Still, they’re all extra wary about online dating now.
“I think men have realized the mass scale at which they can love bomb women, curate a persona, and remain somewhat anonymous in doing so, while on dating apps,” Nicole said.
“Especially if you are new to a city, or don’t have large friend groups in a city,” she said. “If you’re perceptive, and in this case, a predator, it’s easy to get to know someone, their needs and wants and interests ― even their past relationship trauma and their attachment style ― and ultimately use those against someone. For a manipulator, those tidbits are gold.”
How to avoid getting love bombed online
Want to ensure you won’t fall for a love bomber over texts? There’s a few red flags to be wary of early on.
First, don’t buy into overly effusive compliments.
“My rule of thumb is, if they are complimenting before they have a real interaction with you, be wary,” said marriage and family therapist Nicole Richardson.
If someone says, “I love your travel pictures” or “You have a great smile,” that’s fine.
“But if the compliments are over the top or when they say presumptuous things like, ‘I can tell you’re ...,’ run, don’t walk, in the other direction,” Richardson warned.
Pay attention to how much they text, too, said Caroline Madden, a marriage and family therapist in Burbank, California.
“People in the beginning are busy with their real lives,” she said. “Anyone who has been on these dating apps for any length of time knows to not get too invested without actually meeting or FaceTiming someone.”
If the person is sending you daily “good morning, cutie” texts, that’s a big red flag, said Samantha Burns, a millennial dating coach and author of “Done with Dating” and “Breaking up and Bouncing Back.”
“When you’re single it can be nice to have someone to check in with or vent to about your day, but these everyday texts can lead you to thinking you’re more close and bonded than you actually are, especially when you’ve never even been on a first date,” she said. “You start falling for the idea of someone instead of the reality of them.”
Avoid texting back and forth for hours on end.

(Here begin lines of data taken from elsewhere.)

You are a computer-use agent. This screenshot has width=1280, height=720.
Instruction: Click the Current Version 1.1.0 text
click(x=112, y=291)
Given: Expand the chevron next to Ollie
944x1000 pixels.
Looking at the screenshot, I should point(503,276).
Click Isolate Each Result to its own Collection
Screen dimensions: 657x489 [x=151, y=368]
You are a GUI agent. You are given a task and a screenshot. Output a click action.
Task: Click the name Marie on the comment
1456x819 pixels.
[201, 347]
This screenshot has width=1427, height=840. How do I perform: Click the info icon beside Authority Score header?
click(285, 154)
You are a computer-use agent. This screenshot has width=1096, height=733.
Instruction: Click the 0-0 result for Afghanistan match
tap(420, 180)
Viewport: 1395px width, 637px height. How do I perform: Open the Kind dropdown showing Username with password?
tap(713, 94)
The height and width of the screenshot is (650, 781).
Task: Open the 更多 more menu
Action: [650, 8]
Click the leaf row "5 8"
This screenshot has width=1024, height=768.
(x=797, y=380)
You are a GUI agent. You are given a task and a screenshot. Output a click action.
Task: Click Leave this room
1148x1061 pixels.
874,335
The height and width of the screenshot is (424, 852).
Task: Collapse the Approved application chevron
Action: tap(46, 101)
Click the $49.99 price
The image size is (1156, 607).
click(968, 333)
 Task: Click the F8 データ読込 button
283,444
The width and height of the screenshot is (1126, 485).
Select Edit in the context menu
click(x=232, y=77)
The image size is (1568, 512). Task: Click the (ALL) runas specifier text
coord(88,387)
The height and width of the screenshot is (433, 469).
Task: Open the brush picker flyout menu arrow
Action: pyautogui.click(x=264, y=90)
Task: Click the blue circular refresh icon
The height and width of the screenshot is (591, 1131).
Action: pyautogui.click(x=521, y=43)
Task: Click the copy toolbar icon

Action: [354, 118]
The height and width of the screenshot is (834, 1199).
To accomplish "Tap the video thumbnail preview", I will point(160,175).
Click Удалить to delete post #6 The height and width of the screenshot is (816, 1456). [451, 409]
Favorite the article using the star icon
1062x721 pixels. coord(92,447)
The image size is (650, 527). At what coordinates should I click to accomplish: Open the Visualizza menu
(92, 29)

Look for a healthy slow burn.
Most importantly, try to take the conversation off the apps and meet in person as soon as possible, Malkin said.
“The bottom line is, move quickly to meeting in person before expectations build or a love bombers blasts you off your feet,” he said.
And when you do meet in person, be on the lookout for premature promises then, too.
“If someone says ‘I took down my dating profile now that we’re meeting’ or ‘I’ll be thinking of you the entire week,’ those things may sound great, but statements like that only have meaning or even hold true as a connection builds over time,” Malkin said.
With any luck, your slow-and-steady approach to dating ― and your eye rolls over any talk of “our future together” ― will scare off any potential love bombers that come your way.